Implement dataflow expiration to limit temporal data retention #29587

antiguru · 2024-09-17T12:49:37Z

Introduces a new feature to limit data retention in temporal filters by dropped retraction diffs beyond a configured expiration time.

Motivation and logic is explained in more details in the design doc.

Fixes MaterializeInc/database-issues#7757

Tips for reviewer

Testing is in progress.
Added a new function on the Catalog in a separate file instead of piling on in catalog.rs.

Checklist

This PR has adequate test coverage / QA involvement has been duly considered. (trigger-ci for additional test/nightly runs)
This PR has an associated up-to-date design doc, is a design doc (template), or is sufficiently small to not require a design.
If this PR evolves an existing $T ⇔ Proto$T mapping (possibly in a backwards-incompatible way), then it is tagged with a T-proto label.
If this PR will require changes to cloud orchestration or tests, there is a companion cloud PR to account for those changes that is tagged with the release-blocker label (example).
If this PR includes major user-facing behavior changes, I have pinged the relevant PM to schedule a changelog post.

antiguru · 2024-09-17T13:17:51Z

src/compute/src/render.rs

+                // does not advance past the expiration time. Otherwise, we might write down incorrect
+                // data.
+                if let Some(timestamp) = self.expire_at.as_option().copied() {
+                    oks.expire_at(timestamp);


We could assign to oks to make sure that we're observing the frontier before any downstream operators.

This change would need to recreate the arrangement after the inspect, right?

sdht0 · 2024-09-19T04:02:29Z

Some notes:

Doesn't look like setting until in for_dataflow_in() is propagating to mpf.evaluate(), atleast in my testing. I've tracing back the calls and in many cases, until is just set to empty. I might be missing something, but we might have to go back to explicitly passing t_limit around.
- Specifically, mpf.evaluate() in PendingWork::do_work() does not use Context.until.
As per the Slack discussion, we'll have to handle the TimestampIndependent variant somewhere?

antiguru · 2024-09-19T10:59:20Z

until is just set to empty

That's expected! Dataflows that are valid for all times, and indexes/materialed views/subscribes without up-to should have an empty frontier. The Meet of the empty frontier with the expiration time should, however, set the until.

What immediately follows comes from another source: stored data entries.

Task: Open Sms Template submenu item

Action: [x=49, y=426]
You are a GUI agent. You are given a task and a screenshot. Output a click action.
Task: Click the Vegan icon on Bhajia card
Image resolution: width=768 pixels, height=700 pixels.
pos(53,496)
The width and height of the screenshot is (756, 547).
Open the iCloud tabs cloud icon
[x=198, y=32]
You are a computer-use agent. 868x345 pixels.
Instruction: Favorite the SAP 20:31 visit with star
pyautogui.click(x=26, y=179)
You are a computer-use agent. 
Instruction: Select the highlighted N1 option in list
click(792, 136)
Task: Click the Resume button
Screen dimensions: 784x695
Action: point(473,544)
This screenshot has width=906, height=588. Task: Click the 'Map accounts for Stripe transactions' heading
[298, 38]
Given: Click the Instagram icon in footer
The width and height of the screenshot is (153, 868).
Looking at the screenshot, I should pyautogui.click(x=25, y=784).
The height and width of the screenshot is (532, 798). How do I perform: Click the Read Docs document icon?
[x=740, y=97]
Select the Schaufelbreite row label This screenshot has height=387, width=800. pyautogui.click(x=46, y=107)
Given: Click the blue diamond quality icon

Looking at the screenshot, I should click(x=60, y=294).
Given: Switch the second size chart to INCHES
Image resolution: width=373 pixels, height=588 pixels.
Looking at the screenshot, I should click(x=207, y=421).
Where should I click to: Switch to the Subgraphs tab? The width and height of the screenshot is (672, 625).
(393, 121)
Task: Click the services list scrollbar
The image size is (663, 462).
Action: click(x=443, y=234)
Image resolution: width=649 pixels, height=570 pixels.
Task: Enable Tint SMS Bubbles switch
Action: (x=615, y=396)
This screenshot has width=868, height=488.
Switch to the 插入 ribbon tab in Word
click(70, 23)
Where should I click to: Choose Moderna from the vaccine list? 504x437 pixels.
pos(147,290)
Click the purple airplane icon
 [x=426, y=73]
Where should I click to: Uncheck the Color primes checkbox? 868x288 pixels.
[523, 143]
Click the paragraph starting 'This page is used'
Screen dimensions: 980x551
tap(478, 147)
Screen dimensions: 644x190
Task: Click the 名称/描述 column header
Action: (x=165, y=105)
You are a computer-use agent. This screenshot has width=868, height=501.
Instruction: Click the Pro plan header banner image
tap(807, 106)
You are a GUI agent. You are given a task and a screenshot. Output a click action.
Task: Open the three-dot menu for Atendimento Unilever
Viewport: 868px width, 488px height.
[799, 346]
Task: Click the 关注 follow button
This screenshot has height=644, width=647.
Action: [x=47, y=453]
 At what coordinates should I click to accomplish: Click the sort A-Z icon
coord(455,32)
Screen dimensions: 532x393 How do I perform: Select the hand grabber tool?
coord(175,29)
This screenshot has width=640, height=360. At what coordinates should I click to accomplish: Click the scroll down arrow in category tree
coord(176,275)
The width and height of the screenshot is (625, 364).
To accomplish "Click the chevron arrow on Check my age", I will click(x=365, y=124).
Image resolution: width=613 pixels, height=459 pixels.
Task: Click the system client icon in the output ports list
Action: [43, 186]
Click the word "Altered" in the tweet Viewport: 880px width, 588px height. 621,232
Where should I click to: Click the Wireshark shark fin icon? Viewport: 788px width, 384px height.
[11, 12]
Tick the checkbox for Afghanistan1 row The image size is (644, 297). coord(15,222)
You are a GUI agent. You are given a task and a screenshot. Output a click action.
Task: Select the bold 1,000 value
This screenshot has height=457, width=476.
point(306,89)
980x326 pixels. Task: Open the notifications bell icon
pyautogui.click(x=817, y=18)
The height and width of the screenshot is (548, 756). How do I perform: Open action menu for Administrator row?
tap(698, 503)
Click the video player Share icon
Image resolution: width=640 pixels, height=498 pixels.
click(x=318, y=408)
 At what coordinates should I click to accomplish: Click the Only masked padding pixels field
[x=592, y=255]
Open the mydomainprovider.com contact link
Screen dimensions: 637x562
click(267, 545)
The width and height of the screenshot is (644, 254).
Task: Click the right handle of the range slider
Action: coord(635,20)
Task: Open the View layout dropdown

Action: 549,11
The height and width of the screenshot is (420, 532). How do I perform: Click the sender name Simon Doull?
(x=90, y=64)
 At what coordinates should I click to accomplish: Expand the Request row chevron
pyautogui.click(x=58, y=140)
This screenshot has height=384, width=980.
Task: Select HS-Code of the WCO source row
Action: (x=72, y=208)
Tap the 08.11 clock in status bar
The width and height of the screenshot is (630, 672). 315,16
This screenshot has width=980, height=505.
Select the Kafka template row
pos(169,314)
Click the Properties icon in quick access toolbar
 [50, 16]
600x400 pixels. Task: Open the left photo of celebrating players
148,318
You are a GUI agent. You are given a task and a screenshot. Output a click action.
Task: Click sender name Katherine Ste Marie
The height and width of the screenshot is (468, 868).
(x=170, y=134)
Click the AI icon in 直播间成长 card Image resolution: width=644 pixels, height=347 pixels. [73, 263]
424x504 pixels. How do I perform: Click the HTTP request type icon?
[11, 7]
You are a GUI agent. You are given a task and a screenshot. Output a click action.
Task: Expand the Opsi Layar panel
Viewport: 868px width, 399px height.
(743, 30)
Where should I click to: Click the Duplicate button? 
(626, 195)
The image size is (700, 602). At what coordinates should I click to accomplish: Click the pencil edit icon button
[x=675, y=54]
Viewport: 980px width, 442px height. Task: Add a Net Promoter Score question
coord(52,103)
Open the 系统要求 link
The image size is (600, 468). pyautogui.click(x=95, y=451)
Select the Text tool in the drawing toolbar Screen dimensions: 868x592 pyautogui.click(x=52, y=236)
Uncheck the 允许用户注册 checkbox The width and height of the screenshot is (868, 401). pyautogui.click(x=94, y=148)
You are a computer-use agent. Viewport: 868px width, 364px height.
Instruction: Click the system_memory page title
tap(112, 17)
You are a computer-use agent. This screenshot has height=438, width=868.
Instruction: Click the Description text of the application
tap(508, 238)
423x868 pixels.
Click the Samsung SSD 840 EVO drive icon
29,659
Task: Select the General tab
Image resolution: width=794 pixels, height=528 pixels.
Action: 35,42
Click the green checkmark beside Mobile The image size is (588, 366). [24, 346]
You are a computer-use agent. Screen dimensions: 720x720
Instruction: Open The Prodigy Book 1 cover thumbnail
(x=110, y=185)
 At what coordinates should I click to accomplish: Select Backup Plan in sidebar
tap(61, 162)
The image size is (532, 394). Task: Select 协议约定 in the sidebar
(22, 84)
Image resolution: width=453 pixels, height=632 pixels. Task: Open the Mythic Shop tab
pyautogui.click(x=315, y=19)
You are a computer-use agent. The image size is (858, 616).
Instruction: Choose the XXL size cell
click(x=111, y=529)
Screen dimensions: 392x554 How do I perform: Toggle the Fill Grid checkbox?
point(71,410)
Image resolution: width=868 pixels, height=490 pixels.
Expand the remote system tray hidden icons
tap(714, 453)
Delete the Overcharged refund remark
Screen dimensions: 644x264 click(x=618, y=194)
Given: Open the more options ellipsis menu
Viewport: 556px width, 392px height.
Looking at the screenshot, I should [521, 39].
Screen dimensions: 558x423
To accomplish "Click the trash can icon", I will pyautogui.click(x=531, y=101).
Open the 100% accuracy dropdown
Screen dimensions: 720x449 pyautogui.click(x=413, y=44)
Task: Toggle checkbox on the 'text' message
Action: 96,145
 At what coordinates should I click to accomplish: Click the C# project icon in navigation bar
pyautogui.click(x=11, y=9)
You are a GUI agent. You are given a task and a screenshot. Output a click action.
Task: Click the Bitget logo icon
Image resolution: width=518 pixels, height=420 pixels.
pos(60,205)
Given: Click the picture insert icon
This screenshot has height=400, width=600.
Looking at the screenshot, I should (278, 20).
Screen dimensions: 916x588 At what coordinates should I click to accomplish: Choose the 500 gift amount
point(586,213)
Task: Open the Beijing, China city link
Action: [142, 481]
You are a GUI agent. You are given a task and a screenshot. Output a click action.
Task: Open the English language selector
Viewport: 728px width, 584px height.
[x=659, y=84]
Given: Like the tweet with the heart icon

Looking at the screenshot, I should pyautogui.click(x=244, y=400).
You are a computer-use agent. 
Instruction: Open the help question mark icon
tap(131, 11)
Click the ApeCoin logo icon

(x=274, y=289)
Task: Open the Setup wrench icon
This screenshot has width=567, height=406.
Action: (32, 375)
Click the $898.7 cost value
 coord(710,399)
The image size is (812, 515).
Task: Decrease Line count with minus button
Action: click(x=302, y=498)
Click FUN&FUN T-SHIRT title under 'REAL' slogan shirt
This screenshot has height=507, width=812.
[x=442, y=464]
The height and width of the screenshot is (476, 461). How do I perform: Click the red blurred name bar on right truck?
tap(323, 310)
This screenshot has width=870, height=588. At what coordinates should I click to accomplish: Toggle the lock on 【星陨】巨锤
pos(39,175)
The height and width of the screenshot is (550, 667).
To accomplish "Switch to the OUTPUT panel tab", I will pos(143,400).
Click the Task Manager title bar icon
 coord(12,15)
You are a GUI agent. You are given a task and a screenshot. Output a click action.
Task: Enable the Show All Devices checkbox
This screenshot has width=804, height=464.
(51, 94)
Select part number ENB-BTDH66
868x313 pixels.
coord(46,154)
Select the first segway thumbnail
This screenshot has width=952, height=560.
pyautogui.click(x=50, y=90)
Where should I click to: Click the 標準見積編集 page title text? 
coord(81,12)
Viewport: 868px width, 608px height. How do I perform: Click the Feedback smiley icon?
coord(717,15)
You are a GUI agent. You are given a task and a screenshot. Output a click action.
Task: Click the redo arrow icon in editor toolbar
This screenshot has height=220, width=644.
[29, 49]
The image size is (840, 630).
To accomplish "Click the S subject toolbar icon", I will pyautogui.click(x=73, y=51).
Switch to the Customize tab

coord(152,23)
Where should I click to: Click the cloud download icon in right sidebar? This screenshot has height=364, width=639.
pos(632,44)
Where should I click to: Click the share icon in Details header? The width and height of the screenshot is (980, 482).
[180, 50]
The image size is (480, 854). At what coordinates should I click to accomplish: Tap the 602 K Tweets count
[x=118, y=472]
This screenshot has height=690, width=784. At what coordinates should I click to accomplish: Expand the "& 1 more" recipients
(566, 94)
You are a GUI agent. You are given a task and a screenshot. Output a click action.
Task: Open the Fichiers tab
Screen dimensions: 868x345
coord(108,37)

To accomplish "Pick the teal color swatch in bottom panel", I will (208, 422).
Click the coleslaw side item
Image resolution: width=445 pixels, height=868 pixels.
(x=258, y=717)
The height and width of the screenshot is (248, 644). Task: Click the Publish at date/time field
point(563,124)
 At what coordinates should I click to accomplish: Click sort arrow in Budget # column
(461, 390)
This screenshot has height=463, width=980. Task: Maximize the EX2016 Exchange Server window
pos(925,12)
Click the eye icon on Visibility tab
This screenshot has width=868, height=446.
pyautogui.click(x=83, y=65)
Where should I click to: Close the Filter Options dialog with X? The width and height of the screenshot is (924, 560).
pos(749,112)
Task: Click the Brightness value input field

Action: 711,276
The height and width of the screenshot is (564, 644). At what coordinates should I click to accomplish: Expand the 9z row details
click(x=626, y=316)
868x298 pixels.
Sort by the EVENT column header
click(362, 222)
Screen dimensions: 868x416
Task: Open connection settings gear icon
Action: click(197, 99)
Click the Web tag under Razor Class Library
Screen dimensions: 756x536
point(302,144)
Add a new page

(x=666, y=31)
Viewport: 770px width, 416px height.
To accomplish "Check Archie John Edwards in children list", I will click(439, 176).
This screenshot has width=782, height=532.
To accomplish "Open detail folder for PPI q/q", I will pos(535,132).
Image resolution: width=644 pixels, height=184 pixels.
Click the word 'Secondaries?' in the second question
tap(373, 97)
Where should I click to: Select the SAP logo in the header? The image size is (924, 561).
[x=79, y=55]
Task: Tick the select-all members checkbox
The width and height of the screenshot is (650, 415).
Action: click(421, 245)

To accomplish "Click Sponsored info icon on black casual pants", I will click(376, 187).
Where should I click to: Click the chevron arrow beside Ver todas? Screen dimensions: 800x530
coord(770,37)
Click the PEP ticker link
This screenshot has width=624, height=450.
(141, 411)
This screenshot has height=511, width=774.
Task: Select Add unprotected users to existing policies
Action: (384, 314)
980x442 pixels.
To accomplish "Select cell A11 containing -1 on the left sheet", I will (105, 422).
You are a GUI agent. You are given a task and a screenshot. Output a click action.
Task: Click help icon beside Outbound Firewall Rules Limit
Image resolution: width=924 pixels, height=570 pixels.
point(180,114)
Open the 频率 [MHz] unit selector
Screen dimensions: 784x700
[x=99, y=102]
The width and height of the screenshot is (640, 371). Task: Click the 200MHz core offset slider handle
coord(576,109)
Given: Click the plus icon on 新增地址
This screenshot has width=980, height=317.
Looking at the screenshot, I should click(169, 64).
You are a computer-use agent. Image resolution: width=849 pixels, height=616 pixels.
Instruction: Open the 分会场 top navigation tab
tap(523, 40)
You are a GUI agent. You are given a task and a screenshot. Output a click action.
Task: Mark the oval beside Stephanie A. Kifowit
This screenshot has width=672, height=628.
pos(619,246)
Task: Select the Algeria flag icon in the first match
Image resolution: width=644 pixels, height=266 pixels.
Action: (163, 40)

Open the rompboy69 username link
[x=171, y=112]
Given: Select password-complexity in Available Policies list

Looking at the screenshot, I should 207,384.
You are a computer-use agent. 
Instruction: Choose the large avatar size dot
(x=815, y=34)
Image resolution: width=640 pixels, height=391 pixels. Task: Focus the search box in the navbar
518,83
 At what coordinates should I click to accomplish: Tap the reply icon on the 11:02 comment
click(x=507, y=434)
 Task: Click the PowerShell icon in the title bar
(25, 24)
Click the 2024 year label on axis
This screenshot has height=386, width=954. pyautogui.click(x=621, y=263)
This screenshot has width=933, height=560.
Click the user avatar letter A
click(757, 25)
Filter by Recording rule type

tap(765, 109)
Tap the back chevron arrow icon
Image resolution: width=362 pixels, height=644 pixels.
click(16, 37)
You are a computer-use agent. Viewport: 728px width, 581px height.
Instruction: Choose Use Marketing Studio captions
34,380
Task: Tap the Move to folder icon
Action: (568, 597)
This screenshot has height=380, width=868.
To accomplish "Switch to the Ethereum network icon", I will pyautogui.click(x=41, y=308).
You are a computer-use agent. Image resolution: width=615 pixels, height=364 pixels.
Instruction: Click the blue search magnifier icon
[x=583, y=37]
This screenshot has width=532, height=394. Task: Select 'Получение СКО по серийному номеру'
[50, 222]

sdht0 · 2024-09-19T11:11:42Z

until is just set to empty

That's expected! Dataflows that are valid for all times, and indexes/materialed views/subscribes without up-to should have an empty frontier. The Meet of the empty frontier with the expiration time should, however, set the until.

Thanks for the reply! Yes I meant the second part. I can see that until is being set to t_limit, but that value is not propagating to one of the 3 mfp.evaluate() in do_work().

Did you test temporal filters in an index? For me, the data is not being dropped because until is empty.

src/adapter/src/optimize/index.rs

src/compute/src/compute_state.rs

src/compute-types/src/dyncfgs.rs

antiguru · 2024-09-19T18:51:29Z

Did you test temporal filters in an index?

What index did you test this with?

shepherdlybot · 2024-09-19T19:34:55Z

Mitigations

Completing required mitigations increases Resilience Coverage.

(Required) Code Review 🔍 Detected
(Required) Feature Flag
(Required) Integration Test 🔍 Detected
(Required) Observability 🔍 Detected
(Required) QA Review 🔍 Detected
(Required) Run Nightly Tests
Unit Test

Risk Summary:

This pull request has a high-risk score of 83, driven by predictors such as the average line count in files and executable lines within files. Historically, PRs with these characteristics are 158% more likely to cause a bug than the repository baseline. Additionally, four modified files are recent hotspots for bug fixes. While the observed bug trend in the repository is increasing with recent spikes, the predicted trend is decreasing.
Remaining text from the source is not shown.